Tandis qu’il poste des messages explicites comme “les gens qui sont en France, je vous conseille de taper”, décrivant les églises comme de bonnes cibles pour réaliser des attaques terroristes, Adel Kermiche est surveillé par un brigadier du dénommé “groupe informatique” des services des renseignements. Pourtant, le 26 juillet 2016, il rentre dans l’église de Saint-Etienne-du-Rouvray avec son complice Abdel-Malik Petitjean et poignarde le père Hamel à la gorge et au thorax, avant de s’attaquer à un paroissien, qu’il blesse gravement.
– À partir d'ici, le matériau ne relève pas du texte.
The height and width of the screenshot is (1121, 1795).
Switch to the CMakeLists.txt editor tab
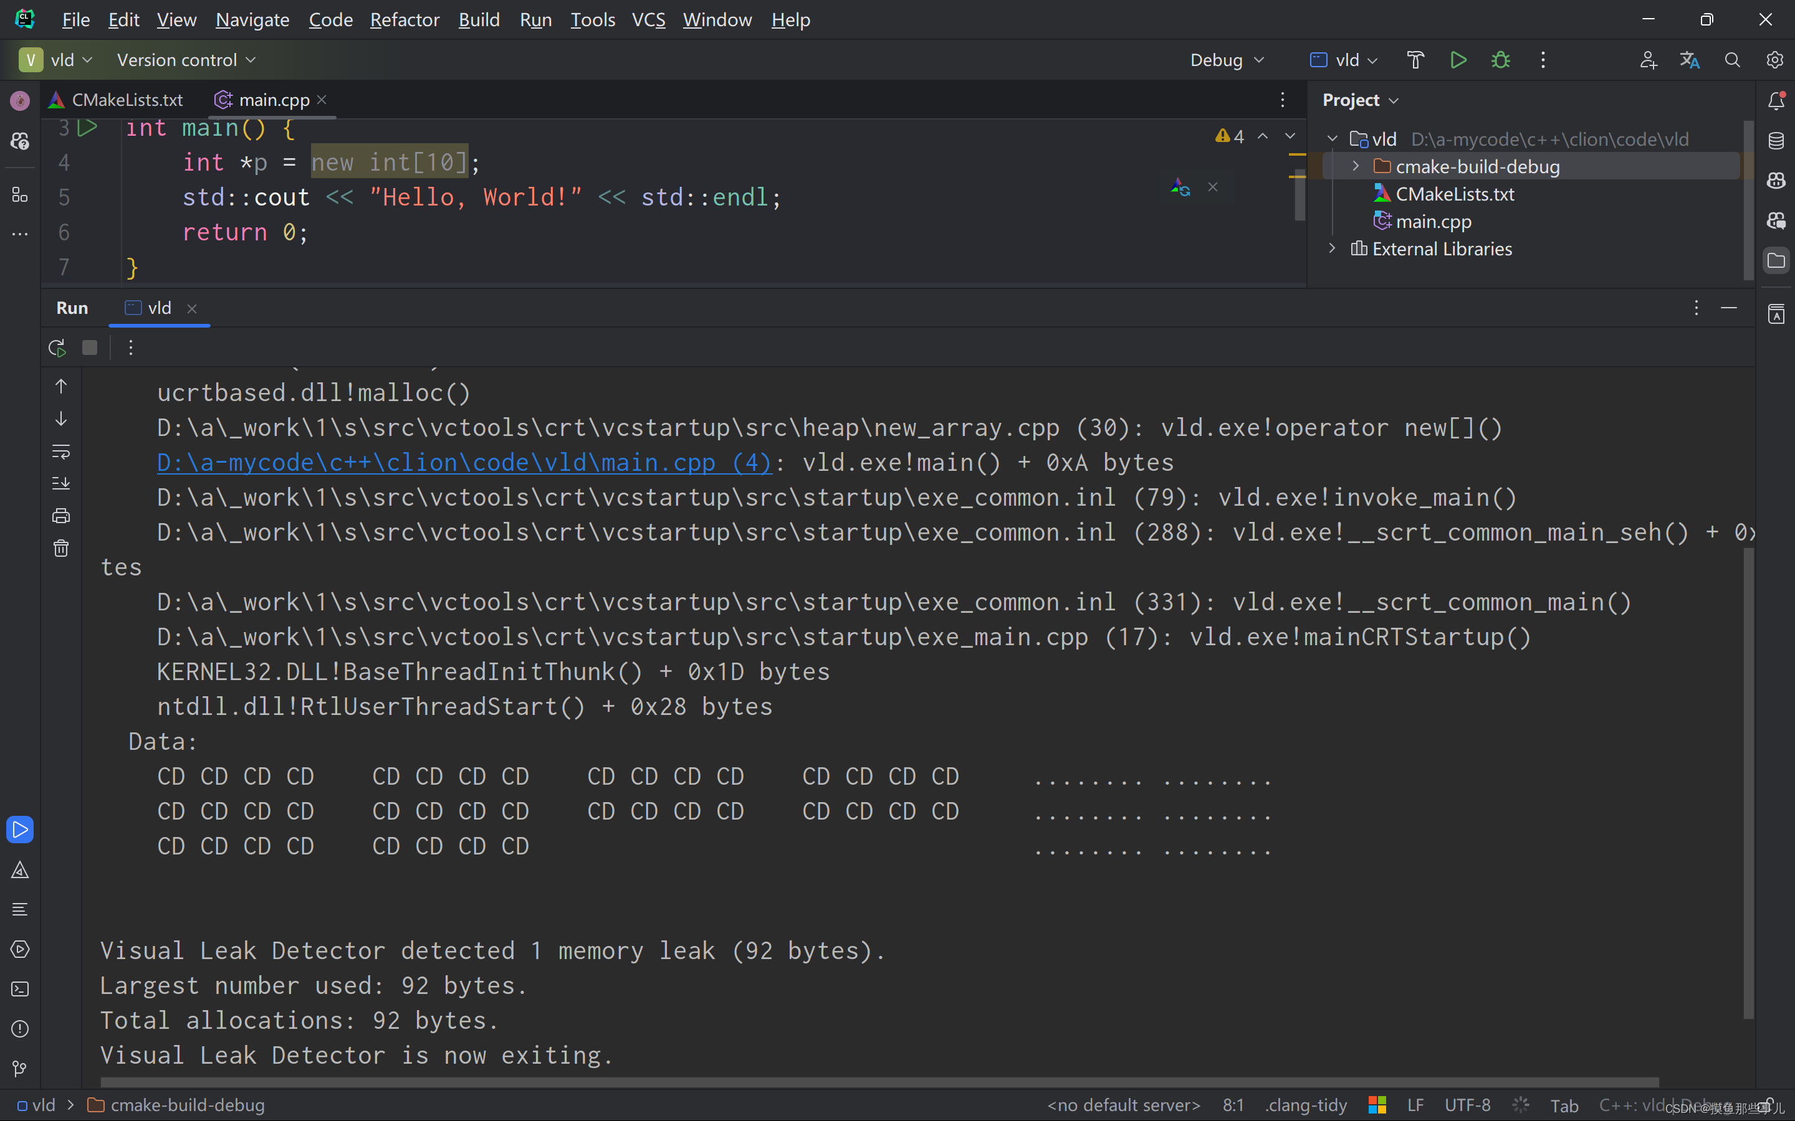(x=128, y=99)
“Goulet d’étranglement” administratif
Si la police était sur le coup, pourquoi l’information n’a-t-elle pas été révélée à temps ? Parce que le cas d’Adel Kermiche, vivant en région rouennaise, est du ressort d’un autre service de renseignement : la DGSI, qui a une compétence nationale. La DRPP, elle, ne peut agir que dans des cas qui concernent Paris et la petite couronne. Le brigadier observant Kermiche a fait ce qu’il pouvait : remplir une fiche et une “note blanche” qu’il a adressées à la DGSI.
Mais pas moins de quatre échelons hiérarchiques devaient lire la “note blanche” avant qu’elle puisse être transmise. D’après un policier interrogé par Matthieu Suc, dans ces cas-là, “l’information reste coincée. Parce que ce qu’on écrit est classé secret défense, il y a trop de contrôle, trop de lecture, trop de chefs qui souhaitent corriger les notes”. Finalement, la “note blanche” n’est pas parvenue à la DGSI.
Une erreur similaire aurait été commise à propos du complice d’Adel Kermiche, Abdel-Malik Petitjean. Quelques jours plus tôt, Petitjean avait envoyé une vidéo au service de propagande du groupe Etat islamique. Visage découvert, il y menaçait la France de nouvelles attaques terroristes. Les services secrets américains avaient fait parvenir ce document aux services de police français. Le 22 juillet, la vidéo avait été diffusée en interne, à l’échelle nationale. Mais l’officier de renseignement de la DGSI chargé de son suivi local étant en vacances, il n’avait pu ni identifier ni localiser Abdel-Malik Petitjean. Qui peut imaginer ce qui aurait eu lieu si les deux suspects avaient été appréhendés au bon moment ?
La hiérarchie aurait postdaté la fiche de renseignements
Pour Matthieu Suc, un cap supplémentaire a été franchi : la DRPP aurait organisé une véritable “falsification”. La hiérarchie aurait sommé le brigadier surveillant Adel Kermiche d’écraser son fichier de renseignement et de le réécrire en modifiant la date, comme si les informations sur le jihadiste avaient été découvertes après le drame. Le but : ne pas révéler les déficiences du service. Pour preuve, le journaliste explique que la date originelle du document est restée dans les “propriétés” du fichier.
L’affaire est de taille. Matthieu Suc rappelle que des bavures similaires ont eu lieu lors des attentats de janvier 2015 et du 13 novembre. En conclusion, il assène : “Les plus sanglants, les plus retentissants attentats survenus dans l’Hexagone depuis trois ans ont tous suscité une tentative de la part de différents corps de l’Etat ou d’une collectivité territoriale de se soustraire à leur propre responsabilité. Tous ont essayé de réécrire l’histoire, allant pour cela, dans certains cas, jusqu’aux frontières de l’illégalité.”